Lohanna abre petição online para pressionar por criminalização da misoginia

A deputada estadual Lohanna França (PV), que tem gabinete em Itaúna, iniciou uma mobilização online para pressionar os deputados federais pela aprovação do projeto de lei que criminaliza a misoginia no Brasil. A pauta passou pelo crivo da Comissão de Constituição e Justiça e de Cidadania (CCJ) da Câmara dos Deputados e agora segue em tramitação pela Casa. Segundo Lohanna, o intuito da petição online, que colhe assinaturas em todo o país, é encaminhar a mobilização ao Congresso Nacional e mostrar aos parlamentares a urgência de combater a misoginia enquanto base da violência contra a mulher. A assinatura está disponível no link https://lohannafranca.com.br/criminalizar-a-misoginia/

“Um feminicídio não começa no momento em que se fere de morte uma mulher. A violência começa no entendimento de que somos cidadãs de segunda categoria, que devemos algo aos homens, que não podemos ser livres. Classificar esse tipo de comportamento como crime é uma forma de cortar o mal pela raiz, de nos proteger de violências que começam muito antes de qualquer agressão física”, defende a deputada.

A pauta vem sendo alvo de ataques, especialmente de ativistas da extrema-direita, que alegam que criminalizar a misoginia configuraria um ataque à liberdade de expressão. Para Lohanna, o argumento, no entanto, não encontra base na realidade, já que o que se quer coibir são apenas as condutas que expressem ódio e desprezo a mulheres. “Quem diria que misóginos seriam contra a criminalização da misoginia?”, indaga a parlamentar.

Lohanna convida a sociedade a refletir sobre o papel de todos no combate à misoginia, reforçando a importância do engajamento dos homens nessa luta.

“Nós sempre lutamos por nós mesmas, sempre fomos ensinadas a nos defender, mas isso não é suficiente. A luta contra essas violências também precisa partir dos homens, e não basta só que eles não nos agridam, precisamos que eles conversem com os amigos, com os filhos, no trabalho, que se posicionem contra falas machistas e que sejam verdadeiramente comprometidos com a nossa segurança”, reitera, convidando ainda que eles também assinem a petição.

Foto: Marcelo Camargo/Agência Brasil

E MAIS…
Misoginia equiparada ao crime de racismo

O texto, apresentado pela senadora Ana Paula Lobato (PDT-MA) na forma do PL 896/2023, foi aprovado por unanimidade no Senado no dia 24 de março.

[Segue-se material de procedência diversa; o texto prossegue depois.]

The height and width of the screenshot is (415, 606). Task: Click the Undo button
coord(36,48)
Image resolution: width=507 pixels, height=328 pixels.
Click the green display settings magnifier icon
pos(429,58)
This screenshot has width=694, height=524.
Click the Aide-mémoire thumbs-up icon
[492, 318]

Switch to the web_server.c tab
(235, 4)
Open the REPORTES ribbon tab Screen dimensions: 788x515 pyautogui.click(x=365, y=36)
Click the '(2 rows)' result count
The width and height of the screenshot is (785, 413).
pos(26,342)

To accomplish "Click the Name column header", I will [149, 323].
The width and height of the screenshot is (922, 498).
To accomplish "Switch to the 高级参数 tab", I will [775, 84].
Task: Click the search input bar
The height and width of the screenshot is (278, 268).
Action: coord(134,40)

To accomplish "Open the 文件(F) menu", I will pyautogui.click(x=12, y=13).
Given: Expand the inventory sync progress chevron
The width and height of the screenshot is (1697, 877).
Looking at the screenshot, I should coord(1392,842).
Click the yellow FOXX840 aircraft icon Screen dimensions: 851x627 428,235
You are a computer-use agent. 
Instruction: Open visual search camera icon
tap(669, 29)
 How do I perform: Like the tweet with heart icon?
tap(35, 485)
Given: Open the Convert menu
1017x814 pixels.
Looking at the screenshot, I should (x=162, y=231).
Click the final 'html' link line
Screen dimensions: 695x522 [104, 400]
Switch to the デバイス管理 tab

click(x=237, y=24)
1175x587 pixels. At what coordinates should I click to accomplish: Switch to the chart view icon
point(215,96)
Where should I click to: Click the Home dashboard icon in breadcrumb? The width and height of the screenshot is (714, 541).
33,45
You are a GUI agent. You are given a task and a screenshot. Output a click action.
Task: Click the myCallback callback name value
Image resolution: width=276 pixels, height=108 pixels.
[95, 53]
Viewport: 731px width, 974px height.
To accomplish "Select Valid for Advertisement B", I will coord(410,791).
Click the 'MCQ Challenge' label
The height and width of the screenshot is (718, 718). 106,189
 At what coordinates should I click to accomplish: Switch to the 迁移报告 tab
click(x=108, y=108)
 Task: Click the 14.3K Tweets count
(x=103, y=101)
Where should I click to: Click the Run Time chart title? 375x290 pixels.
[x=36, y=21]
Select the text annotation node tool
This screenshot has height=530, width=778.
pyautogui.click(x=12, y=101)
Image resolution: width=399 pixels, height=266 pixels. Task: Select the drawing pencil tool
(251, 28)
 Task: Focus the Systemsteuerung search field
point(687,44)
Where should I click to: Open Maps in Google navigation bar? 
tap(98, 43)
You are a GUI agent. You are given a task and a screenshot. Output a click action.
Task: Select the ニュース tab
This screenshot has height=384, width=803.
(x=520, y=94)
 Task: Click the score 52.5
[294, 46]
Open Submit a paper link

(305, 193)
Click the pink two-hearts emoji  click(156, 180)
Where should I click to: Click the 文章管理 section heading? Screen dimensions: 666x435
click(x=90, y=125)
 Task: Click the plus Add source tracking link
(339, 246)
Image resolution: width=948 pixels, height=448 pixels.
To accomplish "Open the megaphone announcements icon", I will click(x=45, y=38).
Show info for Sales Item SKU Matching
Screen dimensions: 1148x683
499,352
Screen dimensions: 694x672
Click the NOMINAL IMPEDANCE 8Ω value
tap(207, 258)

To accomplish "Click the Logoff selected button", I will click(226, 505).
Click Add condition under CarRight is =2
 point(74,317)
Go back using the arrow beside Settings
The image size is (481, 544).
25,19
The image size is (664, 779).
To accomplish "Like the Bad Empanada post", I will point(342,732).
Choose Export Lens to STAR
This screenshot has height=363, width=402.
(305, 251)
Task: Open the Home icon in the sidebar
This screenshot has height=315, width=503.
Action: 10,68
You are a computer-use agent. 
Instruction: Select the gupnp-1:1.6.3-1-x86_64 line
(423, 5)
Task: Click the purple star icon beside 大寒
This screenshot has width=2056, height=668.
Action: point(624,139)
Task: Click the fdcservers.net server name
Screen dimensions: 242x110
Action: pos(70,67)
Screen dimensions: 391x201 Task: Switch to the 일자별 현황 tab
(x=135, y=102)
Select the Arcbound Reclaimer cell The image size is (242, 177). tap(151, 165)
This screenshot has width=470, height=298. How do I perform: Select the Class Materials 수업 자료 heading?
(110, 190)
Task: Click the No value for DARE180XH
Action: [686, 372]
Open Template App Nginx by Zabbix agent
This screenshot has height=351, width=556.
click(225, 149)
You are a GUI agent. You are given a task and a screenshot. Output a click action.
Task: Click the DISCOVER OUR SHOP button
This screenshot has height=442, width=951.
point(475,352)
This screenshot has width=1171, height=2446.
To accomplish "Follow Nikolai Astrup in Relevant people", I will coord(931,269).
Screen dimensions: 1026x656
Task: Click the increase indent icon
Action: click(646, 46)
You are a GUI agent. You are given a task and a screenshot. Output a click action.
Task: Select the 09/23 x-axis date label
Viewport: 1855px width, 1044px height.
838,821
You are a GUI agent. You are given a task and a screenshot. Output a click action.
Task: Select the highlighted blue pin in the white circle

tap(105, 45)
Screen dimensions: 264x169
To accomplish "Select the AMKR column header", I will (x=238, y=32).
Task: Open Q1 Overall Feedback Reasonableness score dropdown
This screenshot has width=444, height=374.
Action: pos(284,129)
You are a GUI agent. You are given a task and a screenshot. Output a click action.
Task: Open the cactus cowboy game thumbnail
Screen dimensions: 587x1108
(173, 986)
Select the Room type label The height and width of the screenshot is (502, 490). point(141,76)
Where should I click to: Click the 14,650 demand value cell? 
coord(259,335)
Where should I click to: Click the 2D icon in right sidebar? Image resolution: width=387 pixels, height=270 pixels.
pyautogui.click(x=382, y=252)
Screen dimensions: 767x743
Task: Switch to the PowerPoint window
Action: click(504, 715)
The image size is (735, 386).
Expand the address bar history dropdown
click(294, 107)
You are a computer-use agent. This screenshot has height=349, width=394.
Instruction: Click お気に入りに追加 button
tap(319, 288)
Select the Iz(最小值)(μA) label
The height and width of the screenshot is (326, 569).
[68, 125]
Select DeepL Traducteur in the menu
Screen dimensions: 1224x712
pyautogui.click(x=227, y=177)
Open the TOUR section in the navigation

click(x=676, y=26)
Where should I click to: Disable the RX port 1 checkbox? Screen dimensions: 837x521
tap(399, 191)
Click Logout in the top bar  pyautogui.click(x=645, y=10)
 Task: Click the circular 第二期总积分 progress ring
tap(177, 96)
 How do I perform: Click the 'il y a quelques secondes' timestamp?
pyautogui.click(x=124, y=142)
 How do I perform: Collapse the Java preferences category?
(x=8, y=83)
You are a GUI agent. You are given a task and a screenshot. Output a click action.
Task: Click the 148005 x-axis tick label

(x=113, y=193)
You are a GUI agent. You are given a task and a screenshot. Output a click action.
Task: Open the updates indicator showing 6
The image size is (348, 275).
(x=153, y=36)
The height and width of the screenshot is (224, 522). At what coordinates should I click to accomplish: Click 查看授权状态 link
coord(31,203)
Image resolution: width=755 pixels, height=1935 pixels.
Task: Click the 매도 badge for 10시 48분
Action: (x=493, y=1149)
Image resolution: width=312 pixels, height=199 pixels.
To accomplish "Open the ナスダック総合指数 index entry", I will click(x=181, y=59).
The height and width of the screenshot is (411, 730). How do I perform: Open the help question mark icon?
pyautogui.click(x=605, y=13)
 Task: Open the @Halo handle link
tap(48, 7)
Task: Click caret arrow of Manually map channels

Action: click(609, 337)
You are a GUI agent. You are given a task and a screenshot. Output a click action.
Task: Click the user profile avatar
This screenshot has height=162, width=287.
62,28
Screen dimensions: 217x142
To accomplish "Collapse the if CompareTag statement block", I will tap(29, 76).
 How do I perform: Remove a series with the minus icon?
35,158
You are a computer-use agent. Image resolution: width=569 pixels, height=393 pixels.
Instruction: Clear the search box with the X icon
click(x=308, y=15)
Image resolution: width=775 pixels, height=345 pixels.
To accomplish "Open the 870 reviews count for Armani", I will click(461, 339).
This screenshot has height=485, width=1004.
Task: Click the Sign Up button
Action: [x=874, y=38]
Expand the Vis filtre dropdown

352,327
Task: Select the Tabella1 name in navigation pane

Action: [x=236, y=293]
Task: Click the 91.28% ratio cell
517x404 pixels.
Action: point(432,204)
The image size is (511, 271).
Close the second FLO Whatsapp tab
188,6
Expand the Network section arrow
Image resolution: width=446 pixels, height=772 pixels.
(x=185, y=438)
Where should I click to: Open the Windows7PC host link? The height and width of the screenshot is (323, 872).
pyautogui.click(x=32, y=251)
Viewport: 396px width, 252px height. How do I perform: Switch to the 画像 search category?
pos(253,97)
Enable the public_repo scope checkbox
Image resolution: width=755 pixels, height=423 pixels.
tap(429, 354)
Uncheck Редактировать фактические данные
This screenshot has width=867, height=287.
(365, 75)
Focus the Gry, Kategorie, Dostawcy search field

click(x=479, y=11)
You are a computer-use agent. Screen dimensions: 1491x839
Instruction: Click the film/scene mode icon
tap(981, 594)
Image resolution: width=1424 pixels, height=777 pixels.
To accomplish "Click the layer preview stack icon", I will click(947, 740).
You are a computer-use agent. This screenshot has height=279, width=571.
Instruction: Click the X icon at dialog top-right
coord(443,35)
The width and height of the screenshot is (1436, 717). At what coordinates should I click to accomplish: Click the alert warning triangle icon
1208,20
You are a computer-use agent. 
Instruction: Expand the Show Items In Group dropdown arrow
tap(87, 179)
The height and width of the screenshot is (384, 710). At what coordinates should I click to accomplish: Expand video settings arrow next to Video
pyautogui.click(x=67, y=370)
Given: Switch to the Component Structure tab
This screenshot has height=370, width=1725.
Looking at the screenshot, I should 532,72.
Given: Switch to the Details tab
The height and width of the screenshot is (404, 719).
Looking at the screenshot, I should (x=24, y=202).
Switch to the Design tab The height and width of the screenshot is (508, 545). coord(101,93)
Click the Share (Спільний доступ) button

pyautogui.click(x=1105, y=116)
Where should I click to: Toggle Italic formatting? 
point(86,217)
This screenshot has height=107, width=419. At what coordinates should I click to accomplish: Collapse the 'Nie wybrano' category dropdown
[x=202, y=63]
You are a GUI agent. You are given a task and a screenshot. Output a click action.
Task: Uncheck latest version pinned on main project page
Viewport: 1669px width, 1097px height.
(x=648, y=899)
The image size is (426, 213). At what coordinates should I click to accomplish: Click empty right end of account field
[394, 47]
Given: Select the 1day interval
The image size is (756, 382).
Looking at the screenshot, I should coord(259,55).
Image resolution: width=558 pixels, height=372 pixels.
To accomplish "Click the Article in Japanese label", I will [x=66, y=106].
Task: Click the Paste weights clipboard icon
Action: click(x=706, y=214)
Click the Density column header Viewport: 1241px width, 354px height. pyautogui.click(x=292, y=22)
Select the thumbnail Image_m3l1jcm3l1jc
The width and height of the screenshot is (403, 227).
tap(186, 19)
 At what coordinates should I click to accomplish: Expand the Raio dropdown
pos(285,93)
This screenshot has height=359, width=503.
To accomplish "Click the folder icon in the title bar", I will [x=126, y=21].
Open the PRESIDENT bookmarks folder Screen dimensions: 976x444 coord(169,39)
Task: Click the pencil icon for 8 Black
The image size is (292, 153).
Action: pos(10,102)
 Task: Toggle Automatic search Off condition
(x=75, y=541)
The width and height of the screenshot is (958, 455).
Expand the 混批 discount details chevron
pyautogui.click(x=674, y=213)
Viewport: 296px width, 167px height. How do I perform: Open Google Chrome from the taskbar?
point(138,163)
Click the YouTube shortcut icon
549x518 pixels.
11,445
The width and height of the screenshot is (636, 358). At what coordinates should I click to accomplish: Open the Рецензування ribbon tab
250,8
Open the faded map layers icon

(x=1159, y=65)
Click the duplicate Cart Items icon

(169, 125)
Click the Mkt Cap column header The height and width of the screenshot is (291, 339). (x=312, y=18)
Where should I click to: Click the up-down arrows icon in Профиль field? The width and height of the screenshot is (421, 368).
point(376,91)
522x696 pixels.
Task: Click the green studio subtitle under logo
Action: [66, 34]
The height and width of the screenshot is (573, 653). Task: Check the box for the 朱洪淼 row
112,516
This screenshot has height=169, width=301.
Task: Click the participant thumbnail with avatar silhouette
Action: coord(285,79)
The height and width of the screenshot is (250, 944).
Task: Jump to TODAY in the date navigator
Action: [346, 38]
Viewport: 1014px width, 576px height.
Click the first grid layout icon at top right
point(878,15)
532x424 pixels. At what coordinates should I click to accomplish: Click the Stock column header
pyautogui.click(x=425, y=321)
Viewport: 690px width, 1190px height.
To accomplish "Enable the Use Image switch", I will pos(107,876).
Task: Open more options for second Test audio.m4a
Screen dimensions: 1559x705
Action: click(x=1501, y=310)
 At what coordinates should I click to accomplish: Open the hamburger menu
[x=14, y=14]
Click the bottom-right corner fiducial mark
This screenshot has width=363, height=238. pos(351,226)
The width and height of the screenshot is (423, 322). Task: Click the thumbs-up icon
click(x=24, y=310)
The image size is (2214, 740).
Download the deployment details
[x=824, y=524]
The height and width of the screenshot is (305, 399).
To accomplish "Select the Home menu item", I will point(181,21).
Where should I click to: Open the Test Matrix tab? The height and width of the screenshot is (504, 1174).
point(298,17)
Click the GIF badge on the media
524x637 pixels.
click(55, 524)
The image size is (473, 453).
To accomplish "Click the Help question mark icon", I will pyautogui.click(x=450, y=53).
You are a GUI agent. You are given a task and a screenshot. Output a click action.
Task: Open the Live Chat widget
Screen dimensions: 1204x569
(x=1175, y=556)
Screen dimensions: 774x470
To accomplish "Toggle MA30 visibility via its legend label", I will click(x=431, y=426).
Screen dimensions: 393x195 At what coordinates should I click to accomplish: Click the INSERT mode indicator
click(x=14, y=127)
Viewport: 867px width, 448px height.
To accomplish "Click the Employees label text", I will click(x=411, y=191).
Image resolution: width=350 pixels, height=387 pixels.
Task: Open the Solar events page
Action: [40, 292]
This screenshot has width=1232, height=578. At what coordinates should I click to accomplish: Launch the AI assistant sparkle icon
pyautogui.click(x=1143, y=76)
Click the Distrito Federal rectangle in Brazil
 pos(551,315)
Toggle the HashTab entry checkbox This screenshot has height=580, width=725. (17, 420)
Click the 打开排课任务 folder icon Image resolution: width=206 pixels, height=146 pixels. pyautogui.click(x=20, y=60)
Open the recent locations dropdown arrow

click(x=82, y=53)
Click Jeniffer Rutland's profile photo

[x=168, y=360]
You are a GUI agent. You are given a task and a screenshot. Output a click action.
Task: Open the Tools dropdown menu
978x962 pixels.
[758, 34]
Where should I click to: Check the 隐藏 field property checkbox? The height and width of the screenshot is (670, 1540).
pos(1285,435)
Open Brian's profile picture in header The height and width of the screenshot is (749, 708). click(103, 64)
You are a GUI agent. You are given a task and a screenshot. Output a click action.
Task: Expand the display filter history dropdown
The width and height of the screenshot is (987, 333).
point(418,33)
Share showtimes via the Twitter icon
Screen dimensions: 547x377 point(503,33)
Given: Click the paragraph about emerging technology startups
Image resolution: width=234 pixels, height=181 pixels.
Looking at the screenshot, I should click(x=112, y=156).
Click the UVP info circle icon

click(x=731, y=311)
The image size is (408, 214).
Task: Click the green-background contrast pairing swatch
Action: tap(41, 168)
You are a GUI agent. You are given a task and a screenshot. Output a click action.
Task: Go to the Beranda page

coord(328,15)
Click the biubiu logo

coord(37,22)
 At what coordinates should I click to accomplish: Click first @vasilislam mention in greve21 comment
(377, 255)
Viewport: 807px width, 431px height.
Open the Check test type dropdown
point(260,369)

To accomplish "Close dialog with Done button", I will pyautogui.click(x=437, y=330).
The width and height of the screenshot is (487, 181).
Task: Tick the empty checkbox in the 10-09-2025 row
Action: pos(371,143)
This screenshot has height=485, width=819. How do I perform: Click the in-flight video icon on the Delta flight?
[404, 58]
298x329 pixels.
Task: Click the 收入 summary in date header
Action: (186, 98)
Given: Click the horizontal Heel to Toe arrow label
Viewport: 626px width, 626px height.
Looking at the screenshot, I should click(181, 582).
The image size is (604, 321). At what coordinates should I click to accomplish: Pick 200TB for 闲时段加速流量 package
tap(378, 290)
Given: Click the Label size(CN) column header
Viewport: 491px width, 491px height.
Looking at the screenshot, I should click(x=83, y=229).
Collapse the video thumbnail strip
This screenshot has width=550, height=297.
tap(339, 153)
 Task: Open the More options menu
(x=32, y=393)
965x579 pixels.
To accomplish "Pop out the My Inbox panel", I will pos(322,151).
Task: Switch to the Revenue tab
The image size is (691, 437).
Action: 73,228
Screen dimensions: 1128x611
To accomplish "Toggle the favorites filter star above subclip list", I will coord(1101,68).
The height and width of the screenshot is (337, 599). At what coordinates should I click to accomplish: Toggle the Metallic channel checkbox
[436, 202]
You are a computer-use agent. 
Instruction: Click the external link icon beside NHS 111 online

Ele equipara a misoginia (ódio ou aversão a mulheres) ao crime de racismo e torna essa prática inafiançável e imprescritível. Atualmente, a lei pune crimes de discriminação com base em raça, cor, etnia, religião ou nacionalidade. O novo texto prevê penas de 2 a 5 anos de reclusão e busca combater discursos de ódio e a discriminação baseada na crença na supremacia masculina.

Código Penal
O projeto também dobra a pena prevista no Código Penal para crimes como injúria, difamação e calúnia cometidos contra mulheres em contexto de violência doméstica. Hoje, as penas para esses crimes podem variar de 1 mês a 2 anos de detenção, além de multa.

Grupo de trabalho
O presidente da Câmara dos Deputados, Hugo Motta (Republicanos-PB), criou um grupo de trabalho para discutir o projeto. O colegiado será coordenado pela deputada Tabata Amaral (PSB-SP) e terá 45 dias para concluir seus trabalhos. Como já foi aprovado pelo Senado, se for aprovado pela Câmara sem alterações, pode seguir para sanção presidencial.